Zhurbin and the group Vjola Contraband played the late set at Joe’s Pub on Wednesday, and the crowded, overheated room was the perfect venue for young musicians still scouting out their own creative terrain. The violist, whose pleasantly geeky stage presence contrasted with the swagger of his sound, described traveling around Hungary and Transylvania in search of the perfect folk tune.

Bartók must have been on his mind, since the Hungarian composer was one of the first and most crucial ethnographers of Eastern Europe’s rural traditions. But while Bartók scoured the countryside for the voice of his country’s people, Zhurbin’s spiritual home is really Queens, that living anthology of ethnic music. It’s poetic, really, that a master of the middle-voiced instrument should write a soulful piece named for the neighborhood of Middle Village.

Like many of the most interesting and entrepreneurial musicians of his generation (he was born in 1978), Zhurbin is an avid collector of influences, beginning with his father, Alexander Zhurbin, the composer of a Russian rock-opera version of the Orpheus tale.

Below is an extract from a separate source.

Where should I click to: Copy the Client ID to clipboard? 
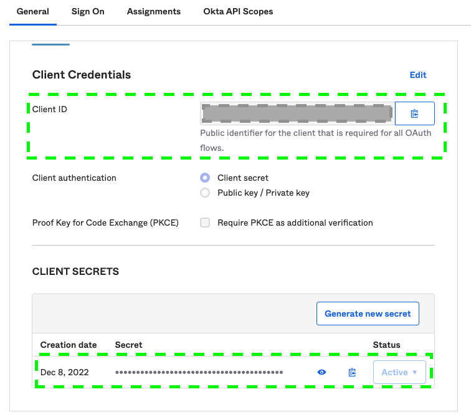(414, 113)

The band is likewise a purist’s nightmare. The Swiss percussionist Mathias Kunzli sat astride a cajón, a beatable box of Peruvian birth, and tapped out rhythms that commuted between Havana and Sarajevo. The accordionist, Patrick Farrell, hails from Cajun country, and his chameleonic instrument now took on the hues of a Buenos Aires bandoneón, now a gypsy squeezebox.

Of course, you don’t get good music just by raking together a pile of ethnic traditions and jumping in. What matters is the personality behind the mix and the technique to extract all the various essences. Ljova’s command of the viola extends from the quiet melancholy with which he draws out a slow melody to high-speed flaming licks.

In concert, he mocked his own propensity for limping meters, intricate harmonies and moderate tempos. “I always feel like fast music goes too slowly,” he said. I know what he means: When beats click by quickly, music can get simplified, like a car speeding boringly along a straight desert road. So, just to prove himself wrong, Zhurbin and the band batted out a dizzying, up-tempo piece with syncopations so insistent and a downbeat so shifty that it felt like it had reversed direction in mid-measure.

If this sounds like music you wish you hadn’t missed, there’s always his Ljova’s new CD: “Vjola: World on Four Strings.”